The drawings I use in my artwork are all original drawings that I purchased from the shuttered US Steel plant in Johnstown, Pa.  This drawing was recovered from the drawing fire vault located in the 1800s steel mill that eventually became U.S. Steel, Johnstown Works. U.S.S. sold the Johnstown plant in 1984.  It operated until @ 2018 when the HQ building was demolished with most of the mill.

That plant was the captive "Job Shop" that produced thousands of railcars , machines, and castings  for other US Steel plants and third-party customers around the world.

The process from design to metal fabrication is illustrated in the photos here.


These drawings are some of the last remnants of Big Steel that raised American families, built America, and remind us why Pittsburgh’s football team is called STEELERS!

 

Over the years, I salvaged a large inventory of mill drawings from my customers at U.S. Steel and  Bethlehem Steel. We had both mills here in Johnstown. 

 Along with the Drawings, I collected original photos of the plant and its products, and employees, plant documents and catalogs of the machines and rail cars they build. I also took my own photos of the plants before and during demolition.

Dr. Zaborowski with the Digital Public Library of America has lent her time and expertise to digitize much of the drawings and ephemera for posterity. So, if you like further connection to these works, visit:       https://digitalarchives.powerlibrary.org/papd/islandora/object/papd%3Aacacc-jsic

 

 In its' heyday, USS Johnstown Works employed @1700 workers.
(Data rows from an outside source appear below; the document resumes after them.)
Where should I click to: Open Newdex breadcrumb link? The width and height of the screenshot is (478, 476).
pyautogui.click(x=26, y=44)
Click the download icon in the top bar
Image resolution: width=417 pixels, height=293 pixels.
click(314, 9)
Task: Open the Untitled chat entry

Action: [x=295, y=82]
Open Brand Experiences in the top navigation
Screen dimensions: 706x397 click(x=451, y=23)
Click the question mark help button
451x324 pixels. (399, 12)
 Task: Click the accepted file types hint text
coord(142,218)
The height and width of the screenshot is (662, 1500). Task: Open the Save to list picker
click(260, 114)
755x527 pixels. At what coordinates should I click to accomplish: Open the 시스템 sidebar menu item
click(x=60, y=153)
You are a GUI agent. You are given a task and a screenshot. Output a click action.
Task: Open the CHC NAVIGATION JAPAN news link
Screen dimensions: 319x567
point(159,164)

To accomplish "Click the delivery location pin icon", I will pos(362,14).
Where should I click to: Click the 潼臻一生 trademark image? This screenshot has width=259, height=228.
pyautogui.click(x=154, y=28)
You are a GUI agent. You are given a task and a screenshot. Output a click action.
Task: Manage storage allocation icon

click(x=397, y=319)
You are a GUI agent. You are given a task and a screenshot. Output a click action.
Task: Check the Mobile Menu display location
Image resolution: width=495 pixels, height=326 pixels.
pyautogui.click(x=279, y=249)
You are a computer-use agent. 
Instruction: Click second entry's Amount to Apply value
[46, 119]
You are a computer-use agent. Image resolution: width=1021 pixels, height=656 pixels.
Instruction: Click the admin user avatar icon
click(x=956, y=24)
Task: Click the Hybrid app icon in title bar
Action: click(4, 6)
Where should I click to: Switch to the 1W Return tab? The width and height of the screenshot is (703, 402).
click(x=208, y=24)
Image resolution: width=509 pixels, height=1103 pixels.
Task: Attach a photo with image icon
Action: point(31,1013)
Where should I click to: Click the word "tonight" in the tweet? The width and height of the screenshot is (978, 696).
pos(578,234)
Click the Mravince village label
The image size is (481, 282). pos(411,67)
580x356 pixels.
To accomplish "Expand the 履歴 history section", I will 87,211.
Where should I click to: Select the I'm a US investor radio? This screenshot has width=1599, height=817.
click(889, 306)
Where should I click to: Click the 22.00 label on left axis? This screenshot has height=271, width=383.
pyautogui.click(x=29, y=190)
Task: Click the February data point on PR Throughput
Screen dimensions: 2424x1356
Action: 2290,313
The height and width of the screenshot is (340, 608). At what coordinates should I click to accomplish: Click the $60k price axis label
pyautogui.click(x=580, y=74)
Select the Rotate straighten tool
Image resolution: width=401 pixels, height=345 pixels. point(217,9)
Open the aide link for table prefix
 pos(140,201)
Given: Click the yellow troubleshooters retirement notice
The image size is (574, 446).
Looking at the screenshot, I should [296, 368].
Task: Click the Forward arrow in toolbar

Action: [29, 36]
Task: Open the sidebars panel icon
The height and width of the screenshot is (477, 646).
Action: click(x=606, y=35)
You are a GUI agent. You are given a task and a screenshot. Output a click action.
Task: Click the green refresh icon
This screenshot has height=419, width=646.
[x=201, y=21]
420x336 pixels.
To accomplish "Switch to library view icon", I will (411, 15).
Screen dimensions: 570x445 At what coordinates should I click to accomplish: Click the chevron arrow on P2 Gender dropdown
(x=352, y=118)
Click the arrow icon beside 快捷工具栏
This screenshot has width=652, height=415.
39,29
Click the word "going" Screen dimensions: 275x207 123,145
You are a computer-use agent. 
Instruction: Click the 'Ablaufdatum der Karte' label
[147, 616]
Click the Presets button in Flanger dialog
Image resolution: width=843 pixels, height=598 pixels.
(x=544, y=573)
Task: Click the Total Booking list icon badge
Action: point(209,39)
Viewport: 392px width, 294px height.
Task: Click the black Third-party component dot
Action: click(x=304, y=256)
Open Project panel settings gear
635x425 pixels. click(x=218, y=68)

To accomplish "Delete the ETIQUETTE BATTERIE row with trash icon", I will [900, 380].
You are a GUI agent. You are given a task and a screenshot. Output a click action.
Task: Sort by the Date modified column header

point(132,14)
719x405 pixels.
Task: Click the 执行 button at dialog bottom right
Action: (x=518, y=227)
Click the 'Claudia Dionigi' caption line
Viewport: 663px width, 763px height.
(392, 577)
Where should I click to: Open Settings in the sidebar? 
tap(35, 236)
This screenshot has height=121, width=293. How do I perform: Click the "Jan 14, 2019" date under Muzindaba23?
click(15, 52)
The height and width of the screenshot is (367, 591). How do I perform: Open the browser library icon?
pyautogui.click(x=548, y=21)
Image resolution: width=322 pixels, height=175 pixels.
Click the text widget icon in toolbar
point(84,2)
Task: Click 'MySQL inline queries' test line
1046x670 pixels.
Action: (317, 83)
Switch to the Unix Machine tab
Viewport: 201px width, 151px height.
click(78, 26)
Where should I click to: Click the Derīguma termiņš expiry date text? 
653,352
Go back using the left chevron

The engineers designed and drew the plans along with a pool of draftsmen. They melted iron ore, converted it to steel, shaped it, rolled it. Expert carpenters made precise wood patterns for the foundry pieces they poured.  Then skilled steelworkers fabricated and assembled machines, industrial railroad and minecars. They shipped the final products to sister US Steel plants and third-party customers in Pittsburgh, nationally and worldwide.

  When the jobs went overseas, they left their clothes, gear, old spice and girly calendars in their lockers and walked away from their family sustaining jobs.    I have attached  photos that roughly parallels the sequence of events that these drawing subjects followedSome I shot & some are vintage commercial photos that I purchased . I spent 16 years servicing the mills and mines as a Westinghouse  representative. The last 4 photos are me in my time on the job and later salvaging remnants of my customers as they faded into rustbelt brownfields.


These are remnants of Big Steel that raised many a family and remind us why the Pittsburgh football team is called STEELERS!

 

United States Steel Corporation, more commonly known as U.S. Steel, is an American integrated steel producer headquartered in Pittsburgh, Pennsylvania, with production operations primarily in the United States of America and in Central Europe. The company produces and sells steel products, including flat-rolled and tubular products for customers in industries across automotive, construction, consumer, electrical, industrial equipment, distribution, and energy. Operations also include iron ore and coke production facilities.[2]

Once the largest steel producer and largest corporation in the world, (after the Mafia re: The Godfather Part II) It was the eighth-largest steel producer in the world in 2008. By 2022, the company was the world's 24th-largest steel producer and the second-largest in the United States behind Nucor Corporation. Though renamed USX Corporation in 1986, the company was renamed United States Steel in 2001 after spinning off its energy business, including Marathon Oil, and other assets, from its core steel concern.

Pending regulatory and shareholder approval, US Steel is set to be acquired by Nippon Steel, Japan's largest steel producing company, for US $14.1 billion. The deal, announced in mid-December 2023, retains US Steel's name and headquarters in Pittsburgh.